There’s a lot to be said for not over-planning holidays and I’m officially a big fan of the Wing It, the Fuck It, the Why Not and the Let’s Just Do It. Otherwise you just risk coming home from one holiday exhausted and in need of another.
|Lake Garda, Italy|
Which is why you should just say fuck it, Sirmione here we come and thanks for the gelato.
And speaking of gelato, and eating more generally, today we went to Modena for the day. On a whim several months ago, when it was looking like Mum and Max might not even make it to Europe, I decided to book us lunch at Osteria Francescana, recently re-crowned number 3 on the Pellegrino World’s Fifty Best Restaurant List. Because, you know, fuck it.
|The view from dinner, staring off into the hazy evening.|
And then, when it turned out Mum and Max were still coming, we thought, well, it’s already booked…..
There’s something (I can’t decide whether to say “fabulous” or “outrageous”…) about having, over the course of the last near-five years, eaten variously at the top three best restaurants in the world – El Bulli with Tor back in 2009 (#1 in 2002, 2006, 2007, 2008 and 2009), Fat Duck with Lovely Boy in 2011 (#5 then but #2 in 2008, #3 in 2010… you get the gist) and now Osteria Francescana (current #3 and on the upward.)
|The beautiful colours of Modena|
I have none of the eloquence (never mind the vocabulary) to do justice to any of these encounters in a “what it tastes like in your mouth” capacity, but as far as theatre, elegance, a carefully moderated palate, wonder and five ways with cheese goes, Osteria Francescana needs a dictionary thrown at it. And then a thesaurus.
|Cheese, five ways...|
Two hours, an eight-course tasting menu, efficient, friendly staff and some sensational food that was by turns inspiring and surprising but never too much, well, until the foie gras ice cream which was just freaking intense and way too much of a good thing dressed, strangely, as a Golden Gaytime.
But honestly, not even the spoilt chubby rich kid sitting with his parents at the table next to us could sully how special the meal was or how appreciative and dazzled we felt to be there.
|The "oops broken lemon tart"|
Funnily enough we haven’t needed dinner, but we didn’t come home empty handed. On the way in to lunch, we stopped at one of the places (I want to say villa, because it’s definitely not a factory) where traditional balsamic vinegar is produced. It was extraordinary to see how they make and distil the real deal, how long it takes, how seriously it’s taken and to discover how vinegar that’s been aged 12 years tastes when compared to vinegars that have been aged for 25.

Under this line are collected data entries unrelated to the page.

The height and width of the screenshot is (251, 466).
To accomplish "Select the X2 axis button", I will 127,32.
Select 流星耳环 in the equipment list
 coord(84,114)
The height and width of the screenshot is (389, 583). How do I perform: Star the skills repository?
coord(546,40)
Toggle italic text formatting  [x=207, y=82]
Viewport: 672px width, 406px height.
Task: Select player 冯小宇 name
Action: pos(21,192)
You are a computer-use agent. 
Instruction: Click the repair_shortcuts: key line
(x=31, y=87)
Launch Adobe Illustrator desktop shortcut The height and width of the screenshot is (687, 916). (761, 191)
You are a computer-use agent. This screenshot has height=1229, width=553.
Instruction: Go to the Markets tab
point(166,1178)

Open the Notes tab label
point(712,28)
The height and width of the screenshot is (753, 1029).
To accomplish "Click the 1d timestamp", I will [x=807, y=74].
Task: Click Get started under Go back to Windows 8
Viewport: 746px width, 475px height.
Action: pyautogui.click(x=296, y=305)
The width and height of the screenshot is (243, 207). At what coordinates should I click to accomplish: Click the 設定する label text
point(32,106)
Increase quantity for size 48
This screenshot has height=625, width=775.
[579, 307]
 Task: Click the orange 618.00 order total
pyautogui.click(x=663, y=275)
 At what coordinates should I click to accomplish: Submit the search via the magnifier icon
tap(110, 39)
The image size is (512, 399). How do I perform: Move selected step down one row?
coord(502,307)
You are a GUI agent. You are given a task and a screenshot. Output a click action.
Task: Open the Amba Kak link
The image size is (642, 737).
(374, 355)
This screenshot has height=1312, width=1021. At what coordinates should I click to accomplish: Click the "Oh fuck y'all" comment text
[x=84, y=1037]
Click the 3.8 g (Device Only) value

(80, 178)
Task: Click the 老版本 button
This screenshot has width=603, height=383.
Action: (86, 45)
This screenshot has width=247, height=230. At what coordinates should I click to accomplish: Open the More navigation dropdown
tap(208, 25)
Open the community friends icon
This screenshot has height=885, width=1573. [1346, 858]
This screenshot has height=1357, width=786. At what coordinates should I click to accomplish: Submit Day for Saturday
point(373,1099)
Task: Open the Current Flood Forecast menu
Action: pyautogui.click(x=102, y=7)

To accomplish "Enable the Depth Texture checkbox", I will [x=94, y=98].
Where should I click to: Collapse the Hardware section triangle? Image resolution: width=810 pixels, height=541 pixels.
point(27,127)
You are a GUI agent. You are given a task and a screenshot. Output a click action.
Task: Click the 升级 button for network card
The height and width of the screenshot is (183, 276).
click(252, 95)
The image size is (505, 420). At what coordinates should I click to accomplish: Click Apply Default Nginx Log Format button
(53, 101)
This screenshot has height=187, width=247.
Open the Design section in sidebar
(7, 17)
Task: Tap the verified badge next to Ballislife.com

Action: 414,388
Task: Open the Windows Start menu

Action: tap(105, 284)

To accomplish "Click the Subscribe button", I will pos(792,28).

It was incredible to learn about the importance of heritage and family and tradition when it comes to making balsamic vinegar, and the rigour with which Modena’s officials monitor production. It is the city, not the individual makers, who issue the authentic, literal seal of approval that goes on the bottles.
|Barrels of balsamic vinegar, set aside for Oliver, born in 2009.|
And families give barrels of the mother-source to children as christening presents so the lineage and tradition continues. It’s kind of extraordinary. And amazing what you don’t learn in Tesco.
Anyway, stuffed to the gills and tomorrow we’re off to Venice.